*** PROVIDED DATA ***

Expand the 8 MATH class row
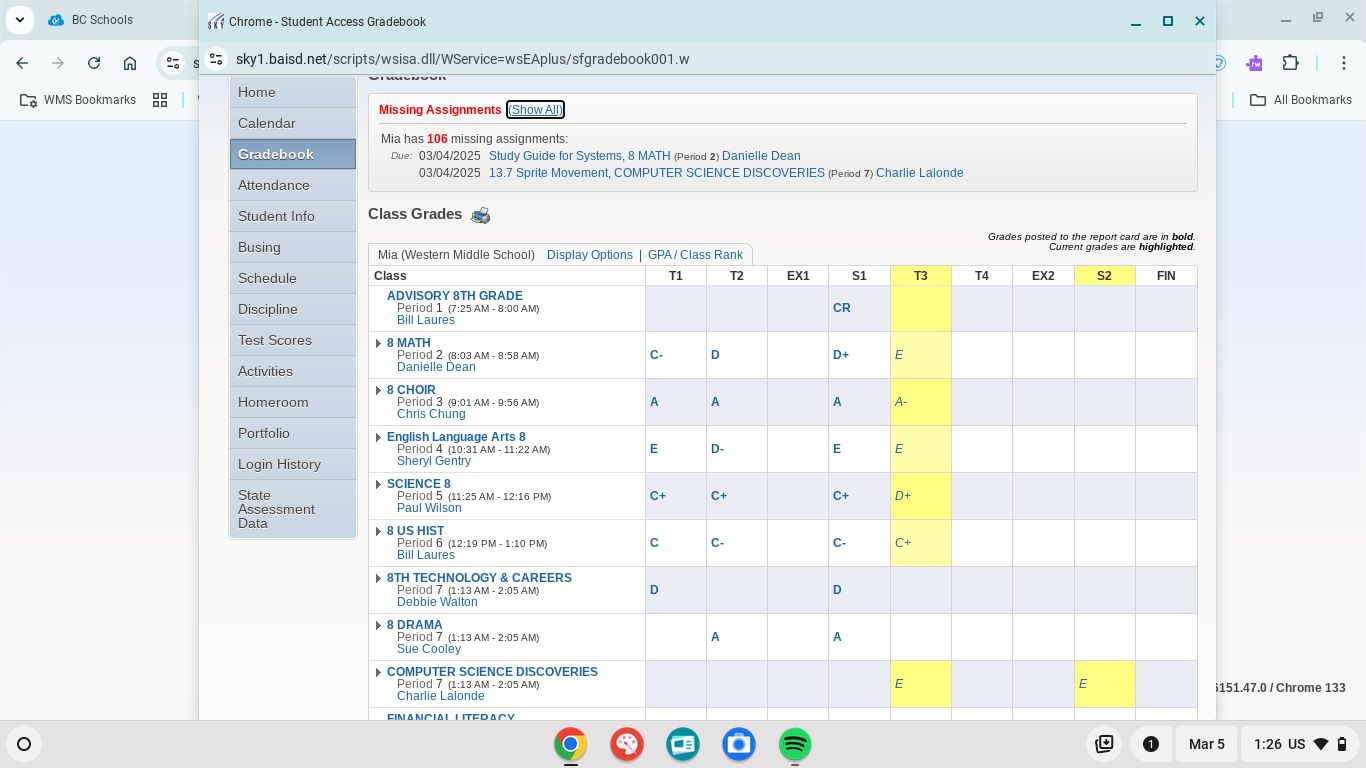The height and width of the screenshot is (768, 1366). (x=378, y=343)
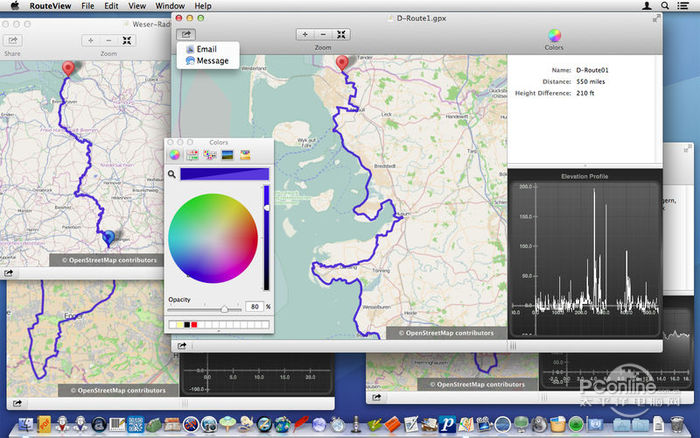Open the View menu in menu bar
The image size is (700, 438).
point(138,6)
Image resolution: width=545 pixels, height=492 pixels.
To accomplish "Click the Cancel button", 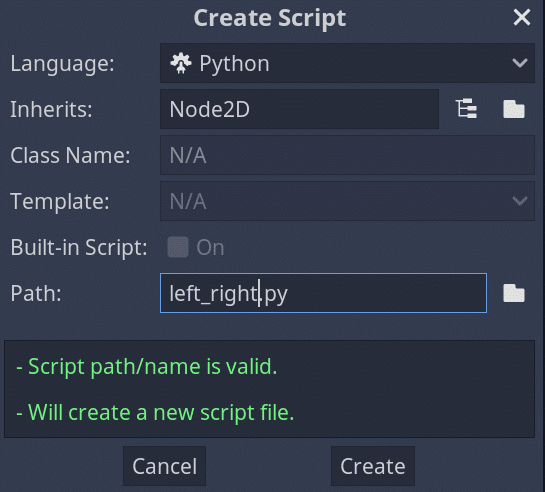I will tap(164, 466).
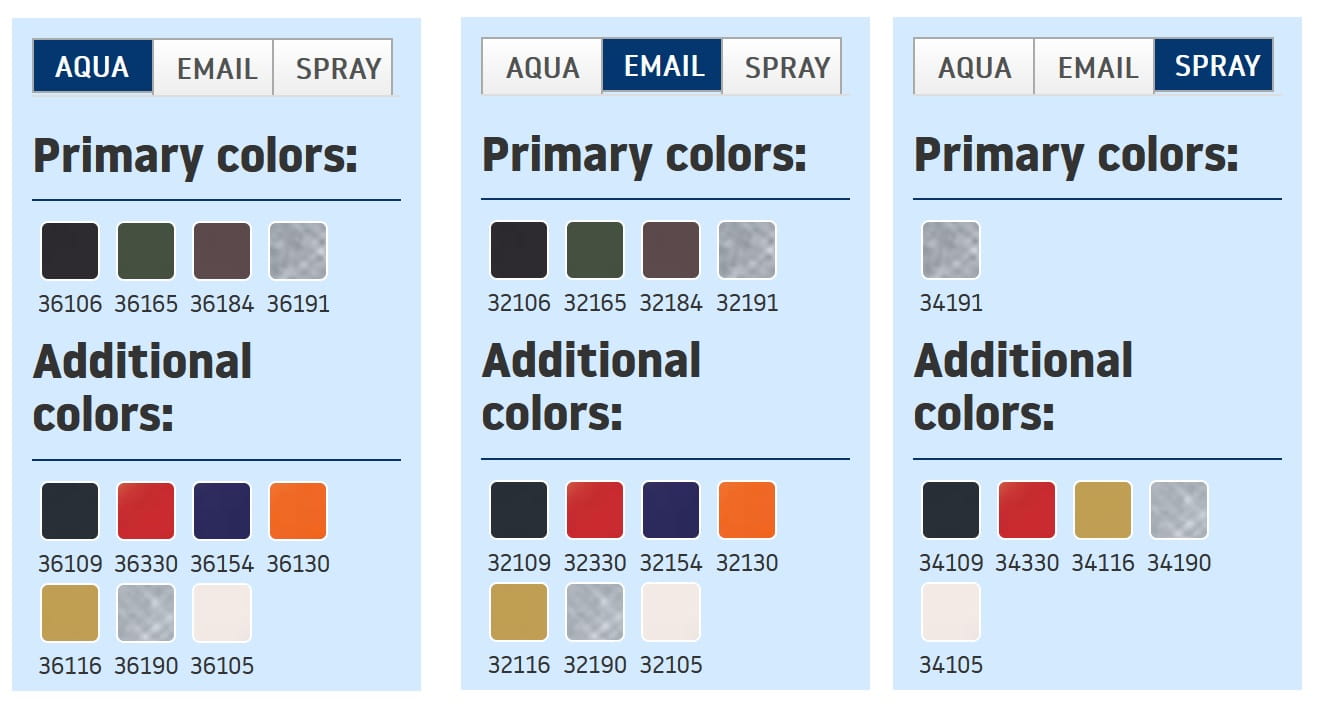Image resolution: width=1328 pixels, height=721 pixels.
Task: Select cream white swatch 32105
Action: [x=671, y=612]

*** End of PROVIDED DATA ***

If a line comes after the line with "Image resolution: width=545", it stays out; print exactly every line from the start of the entries up to and including that line, but no pictures.

→ **SOLUTION BELOW**
Expand the 8 MATH class row
The height and width of the screenshot is (768, 1366). (x=378, y=343)
Open the View menu in menu bar
The image size is (700, 438).
point(138,6)
Image resolution: width=545 pixels, height=492 pixels.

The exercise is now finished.